# What is asked
Please copy the records from their start through the line that contains "center [740, 529].", replacing "image size" with "frame size" and leaving everything else unchanged.

# Source records
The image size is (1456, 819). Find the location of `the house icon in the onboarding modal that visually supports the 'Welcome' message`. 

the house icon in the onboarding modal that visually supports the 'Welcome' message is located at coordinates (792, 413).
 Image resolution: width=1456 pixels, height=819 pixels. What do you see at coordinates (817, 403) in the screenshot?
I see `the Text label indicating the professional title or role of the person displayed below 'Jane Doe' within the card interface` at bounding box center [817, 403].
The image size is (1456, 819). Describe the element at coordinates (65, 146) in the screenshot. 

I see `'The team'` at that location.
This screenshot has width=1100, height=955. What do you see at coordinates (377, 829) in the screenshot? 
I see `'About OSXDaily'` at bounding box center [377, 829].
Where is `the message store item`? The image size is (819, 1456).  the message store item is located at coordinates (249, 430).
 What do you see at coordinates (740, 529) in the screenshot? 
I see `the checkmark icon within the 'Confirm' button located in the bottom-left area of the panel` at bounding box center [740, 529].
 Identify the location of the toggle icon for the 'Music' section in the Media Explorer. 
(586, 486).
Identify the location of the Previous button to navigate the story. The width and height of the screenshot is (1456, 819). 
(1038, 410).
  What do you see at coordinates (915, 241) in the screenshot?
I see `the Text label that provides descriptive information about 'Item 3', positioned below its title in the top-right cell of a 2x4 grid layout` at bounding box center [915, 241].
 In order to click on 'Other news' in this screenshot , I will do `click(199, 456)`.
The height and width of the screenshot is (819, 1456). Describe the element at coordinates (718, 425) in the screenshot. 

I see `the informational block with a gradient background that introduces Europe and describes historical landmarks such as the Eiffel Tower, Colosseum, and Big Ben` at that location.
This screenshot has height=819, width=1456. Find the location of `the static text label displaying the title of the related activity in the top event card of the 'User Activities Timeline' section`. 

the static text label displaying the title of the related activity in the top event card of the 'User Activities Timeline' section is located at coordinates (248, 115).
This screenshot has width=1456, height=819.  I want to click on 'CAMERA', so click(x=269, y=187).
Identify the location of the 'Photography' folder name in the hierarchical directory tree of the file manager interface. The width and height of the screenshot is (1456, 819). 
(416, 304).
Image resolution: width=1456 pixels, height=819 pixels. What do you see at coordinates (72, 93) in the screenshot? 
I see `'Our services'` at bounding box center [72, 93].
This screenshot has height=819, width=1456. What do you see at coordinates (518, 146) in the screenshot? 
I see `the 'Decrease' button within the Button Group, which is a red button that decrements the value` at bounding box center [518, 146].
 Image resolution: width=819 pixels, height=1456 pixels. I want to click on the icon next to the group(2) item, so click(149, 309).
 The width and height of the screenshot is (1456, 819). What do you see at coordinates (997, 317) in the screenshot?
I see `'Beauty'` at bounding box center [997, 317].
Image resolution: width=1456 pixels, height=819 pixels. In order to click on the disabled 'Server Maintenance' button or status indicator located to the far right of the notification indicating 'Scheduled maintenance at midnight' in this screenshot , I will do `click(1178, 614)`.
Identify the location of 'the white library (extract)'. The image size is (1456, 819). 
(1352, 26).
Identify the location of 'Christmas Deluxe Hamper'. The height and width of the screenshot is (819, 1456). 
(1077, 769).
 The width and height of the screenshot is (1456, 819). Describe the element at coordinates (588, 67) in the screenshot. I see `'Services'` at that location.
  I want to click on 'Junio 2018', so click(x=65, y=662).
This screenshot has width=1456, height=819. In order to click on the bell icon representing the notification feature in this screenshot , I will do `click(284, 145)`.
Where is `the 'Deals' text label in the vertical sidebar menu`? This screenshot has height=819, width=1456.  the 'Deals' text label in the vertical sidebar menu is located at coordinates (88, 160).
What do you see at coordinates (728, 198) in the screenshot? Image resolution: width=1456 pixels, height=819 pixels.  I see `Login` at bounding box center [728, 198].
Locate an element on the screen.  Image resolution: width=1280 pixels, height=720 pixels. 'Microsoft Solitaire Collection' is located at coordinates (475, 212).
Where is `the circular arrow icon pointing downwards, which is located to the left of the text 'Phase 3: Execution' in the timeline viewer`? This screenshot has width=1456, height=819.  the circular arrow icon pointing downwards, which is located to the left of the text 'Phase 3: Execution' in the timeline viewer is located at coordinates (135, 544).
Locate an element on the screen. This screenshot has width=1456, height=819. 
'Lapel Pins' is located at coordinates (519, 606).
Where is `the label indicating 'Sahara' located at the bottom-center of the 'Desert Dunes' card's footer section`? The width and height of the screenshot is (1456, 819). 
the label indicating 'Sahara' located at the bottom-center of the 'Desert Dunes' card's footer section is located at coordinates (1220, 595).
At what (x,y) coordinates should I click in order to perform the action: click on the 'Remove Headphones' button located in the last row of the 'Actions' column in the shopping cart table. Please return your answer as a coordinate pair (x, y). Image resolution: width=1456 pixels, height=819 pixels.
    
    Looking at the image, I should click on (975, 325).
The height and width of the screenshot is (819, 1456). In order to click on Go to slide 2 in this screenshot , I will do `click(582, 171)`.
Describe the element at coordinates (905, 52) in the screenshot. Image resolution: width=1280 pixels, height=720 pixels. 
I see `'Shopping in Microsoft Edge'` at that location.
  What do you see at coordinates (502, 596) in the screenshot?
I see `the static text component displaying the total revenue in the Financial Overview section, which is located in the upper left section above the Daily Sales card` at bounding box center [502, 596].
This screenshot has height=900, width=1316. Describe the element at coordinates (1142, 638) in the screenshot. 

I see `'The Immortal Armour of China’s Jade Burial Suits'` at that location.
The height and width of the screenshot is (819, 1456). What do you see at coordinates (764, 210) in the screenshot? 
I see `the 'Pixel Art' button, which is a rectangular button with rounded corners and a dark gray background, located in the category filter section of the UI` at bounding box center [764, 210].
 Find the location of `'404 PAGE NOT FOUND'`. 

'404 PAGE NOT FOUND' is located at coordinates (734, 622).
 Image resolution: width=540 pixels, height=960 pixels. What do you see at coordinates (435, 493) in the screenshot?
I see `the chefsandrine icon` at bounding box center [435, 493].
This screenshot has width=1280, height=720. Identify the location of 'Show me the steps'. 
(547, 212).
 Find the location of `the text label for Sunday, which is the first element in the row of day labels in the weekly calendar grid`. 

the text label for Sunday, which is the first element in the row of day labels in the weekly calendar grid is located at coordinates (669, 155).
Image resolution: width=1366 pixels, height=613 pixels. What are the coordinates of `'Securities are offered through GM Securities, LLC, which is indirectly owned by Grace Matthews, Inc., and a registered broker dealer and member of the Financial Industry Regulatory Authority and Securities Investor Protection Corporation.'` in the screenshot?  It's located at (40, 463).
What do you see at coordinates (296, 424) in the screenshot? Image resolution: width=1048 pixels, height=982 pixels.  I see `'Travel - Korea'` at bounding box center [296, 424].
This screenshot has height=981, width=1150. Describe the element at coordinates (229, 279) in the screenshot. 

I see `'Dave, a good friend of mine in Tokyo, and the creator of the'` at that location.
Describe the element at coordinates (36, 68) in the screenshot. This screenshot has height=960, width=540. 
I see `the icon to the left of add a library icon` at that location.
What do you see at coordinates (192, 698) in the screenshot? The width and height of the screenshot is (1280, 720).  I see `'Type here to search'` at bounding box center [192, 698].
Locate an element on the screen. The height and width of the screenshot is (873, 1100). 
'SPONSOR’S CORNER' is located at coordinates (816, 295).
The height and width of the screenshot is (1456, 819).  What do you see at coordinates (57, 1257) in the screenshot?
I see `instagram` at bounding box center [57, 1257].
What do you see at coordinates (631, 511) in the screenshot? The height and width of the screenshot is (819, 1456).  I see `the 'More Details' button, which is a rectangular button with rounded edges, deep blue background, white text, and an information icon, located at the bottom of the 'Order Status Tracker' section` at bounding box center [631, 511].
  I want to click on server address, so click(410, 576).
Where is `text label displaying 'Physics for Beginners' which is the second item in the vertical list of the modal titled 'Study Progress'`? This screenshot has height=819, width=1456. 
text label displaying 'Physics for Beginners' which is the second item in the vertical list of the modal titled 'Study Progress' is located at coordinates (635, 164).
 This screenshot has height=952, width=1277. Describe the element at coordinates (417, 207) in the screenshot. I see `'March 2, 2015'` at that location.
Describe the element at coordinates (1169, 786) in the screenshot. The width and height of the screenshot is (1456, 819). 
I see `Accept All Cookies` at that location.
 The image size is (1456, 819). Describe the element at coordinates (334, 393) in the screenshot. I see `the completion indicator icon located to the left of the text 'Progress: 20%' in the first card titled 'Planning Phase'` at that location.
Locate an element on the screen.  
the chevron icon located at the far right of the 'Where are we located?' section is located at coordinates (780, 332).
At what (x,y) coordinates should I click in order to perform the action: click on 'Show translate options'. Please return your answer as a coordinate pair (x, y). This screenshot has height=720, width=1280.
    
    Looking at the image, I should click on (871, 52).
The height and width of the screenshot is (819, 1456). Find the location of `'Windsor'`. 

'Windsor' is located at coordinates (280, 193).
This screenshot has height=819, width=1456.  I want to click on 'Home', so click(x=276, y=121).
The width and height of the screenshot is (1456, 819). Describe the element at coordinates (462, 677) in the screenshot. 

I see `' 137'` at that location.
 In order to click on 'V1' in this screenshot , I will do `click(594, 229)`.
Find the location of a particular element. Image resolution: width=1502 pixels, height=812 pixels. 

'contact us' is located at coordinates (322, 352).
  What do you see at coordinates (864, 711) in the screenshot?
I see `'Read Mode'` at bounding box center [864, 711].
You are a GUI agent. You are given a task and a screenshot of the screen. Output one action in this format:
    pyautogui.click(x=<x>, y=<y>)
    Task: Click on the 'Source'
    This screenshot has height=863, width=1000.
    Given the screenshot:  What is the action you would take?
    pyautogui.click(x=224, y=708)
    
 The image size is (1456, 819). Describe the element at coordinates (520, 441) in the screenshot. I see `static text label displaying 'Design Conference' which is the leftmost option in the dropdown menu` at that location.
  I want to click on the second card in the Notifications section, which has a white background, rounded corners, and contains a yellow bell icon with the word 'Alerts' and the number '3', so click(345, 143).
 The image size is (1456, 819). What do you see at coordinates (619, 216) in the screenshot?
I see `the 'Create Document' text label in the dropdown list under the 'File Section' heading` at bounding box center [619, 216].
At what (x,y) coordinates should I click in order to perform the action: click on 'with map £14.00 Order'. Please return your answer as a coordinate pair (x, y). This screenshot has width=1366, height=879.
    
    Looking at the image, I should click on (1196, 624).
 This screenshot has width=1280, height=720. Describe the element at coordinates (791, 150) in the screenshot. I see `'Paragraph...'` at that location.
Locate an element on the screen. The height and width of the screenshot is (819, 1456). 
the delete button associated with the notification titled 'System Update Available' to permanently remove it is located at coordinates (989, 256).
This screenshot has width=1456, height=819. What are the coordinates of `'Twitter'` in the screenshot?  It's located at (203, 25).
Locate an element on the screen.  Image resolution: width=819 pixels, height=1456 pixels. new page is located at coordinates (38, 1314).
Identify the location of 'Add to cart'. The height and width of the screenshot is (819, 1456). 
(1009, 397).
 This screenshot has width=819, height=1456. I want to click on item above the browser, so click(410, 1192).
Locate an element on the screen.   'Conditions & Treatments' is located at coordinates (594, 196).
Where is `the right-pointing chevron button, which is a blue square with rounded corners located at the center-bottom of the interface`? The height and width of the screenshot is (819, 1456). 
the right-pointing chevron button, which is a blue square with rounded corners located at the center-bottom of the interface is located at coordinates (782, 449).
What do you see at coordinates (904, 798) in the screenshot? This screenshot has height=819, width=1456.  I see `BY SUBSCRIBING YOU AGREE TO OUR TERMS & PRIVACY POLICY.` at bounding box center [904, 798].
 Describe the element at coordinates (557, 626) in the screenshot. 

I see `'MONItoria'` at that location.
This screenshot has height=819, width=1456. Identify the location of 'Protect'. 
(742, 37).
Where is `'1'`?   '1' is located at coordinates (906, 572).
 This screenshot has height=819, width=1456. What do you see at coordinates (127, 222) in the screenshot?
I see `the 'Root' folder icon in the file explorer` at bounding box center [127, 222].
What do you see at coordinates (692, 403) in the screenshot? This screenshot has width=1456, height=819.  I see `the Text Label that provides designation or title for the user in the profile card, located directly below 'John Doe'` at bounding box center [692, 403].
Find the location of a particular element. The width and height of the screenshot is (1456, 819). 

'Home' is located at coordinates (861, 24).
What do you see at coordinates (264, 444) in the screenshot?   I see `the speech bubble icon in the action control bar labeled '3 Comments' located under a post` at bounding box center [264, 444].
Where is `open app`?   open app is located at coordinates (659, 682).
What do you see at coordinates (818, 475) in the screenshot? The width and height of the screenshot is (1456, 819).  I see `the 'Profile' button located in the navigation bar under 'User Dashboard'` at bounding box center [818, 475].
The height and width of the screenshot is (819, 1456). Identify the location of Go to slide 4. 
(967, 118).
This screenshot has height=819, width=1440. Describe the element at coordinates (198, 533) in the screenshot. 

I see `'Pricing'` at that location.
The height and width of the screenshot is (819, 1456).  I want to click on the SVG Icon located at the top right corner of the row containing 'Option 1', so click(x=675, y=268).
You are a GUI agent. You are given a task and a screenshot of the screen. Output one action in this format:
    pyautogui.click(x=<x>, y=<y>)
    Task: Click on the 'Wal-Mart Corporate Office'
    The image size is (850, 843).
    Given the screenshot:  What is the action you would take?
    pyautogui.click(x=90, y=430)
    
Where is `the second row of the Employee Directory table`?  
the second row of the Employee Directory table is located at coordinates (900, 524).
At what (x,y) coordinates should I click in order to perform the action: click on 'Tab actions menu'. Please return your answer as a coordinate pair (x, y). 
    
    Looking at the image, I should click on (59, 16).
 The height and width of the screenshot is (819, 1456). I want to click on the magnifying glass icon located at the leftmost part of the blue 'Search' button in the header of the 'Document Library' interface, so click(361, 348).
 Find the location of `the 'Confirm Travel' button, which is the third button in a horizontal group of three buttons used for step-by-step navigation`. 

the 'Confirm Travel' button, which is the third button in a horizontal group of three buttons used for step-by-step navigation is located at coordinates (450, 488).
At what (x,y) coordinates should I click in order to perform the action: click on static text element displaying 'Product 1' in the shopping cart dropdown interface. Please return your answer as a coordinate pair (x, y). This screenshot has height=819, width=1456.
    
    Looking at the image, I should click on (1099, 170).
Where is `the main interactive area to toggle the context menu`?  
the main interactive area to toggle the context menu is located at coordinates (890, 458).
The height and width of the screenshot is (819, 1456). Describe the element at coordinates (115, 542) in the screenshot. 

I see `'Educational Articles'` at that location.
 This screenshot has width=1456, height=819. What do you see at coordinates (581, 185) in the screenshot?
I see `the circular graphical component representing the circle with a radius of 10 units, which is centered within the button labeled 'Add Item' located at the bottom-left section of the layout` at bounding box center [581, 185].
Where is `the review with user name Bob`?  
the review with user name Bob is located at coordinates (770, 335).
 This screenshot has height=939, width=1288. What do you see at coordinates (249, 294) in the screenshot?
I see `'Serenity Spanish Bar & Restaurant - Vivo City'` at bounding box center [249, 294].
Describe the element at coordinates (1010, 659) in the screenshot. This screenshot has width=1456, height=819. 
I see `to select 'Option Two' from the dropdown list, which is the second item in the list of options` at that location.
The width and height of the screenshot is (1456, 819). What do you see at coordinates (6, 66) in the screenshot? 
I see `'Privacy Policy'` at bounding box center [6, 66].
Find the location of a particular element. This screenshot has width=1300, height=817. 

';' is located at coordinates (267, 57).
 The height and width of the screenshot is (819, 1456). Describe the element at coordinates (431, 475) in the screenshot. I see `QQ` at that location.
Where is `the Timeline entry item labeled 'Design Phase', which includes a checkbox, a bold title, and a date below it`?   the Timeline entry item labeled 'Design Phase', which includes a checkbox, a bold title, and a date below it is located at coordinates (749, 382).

# Response
The frame size is (1456, 819). Find the location of `the house icon in the onboarding modal that visually supports the 'Welcome' message`. 

the house icon in the onboarding modal that visually supports the 'Welcome' message is located at coordinates (792, 413).
 Image resolution: width=1456 pixels, height=819 pixels. What do you see at coordinates (817, 403) in the screenshot?
I see `the Text label indicating the professional title or role of the person displayed below 'Jane Doe' within the card interface` at bounding box center [817, 403].
The frame size is (1456, 819). Describe the element at coordinates (65, 146) in the screenshot. 

I see `'The team'` at that location.
This screenshot has width=1100, height=955. What do you see at coordinates (377, 829) in the screenshot? 
I see `'About OSXDaily'` at bounding box center [377, 829].
Where is `the message store item`? The frame size is (819, 1456).  the message store item is located at coordinates (249, 430).
 What do you see at coordinates (740, 529) in the screenshot? 
I see `the checkmark icon within the 'Confirm' button located in the bottom-left area of the panel` at bounding box center [740, 529].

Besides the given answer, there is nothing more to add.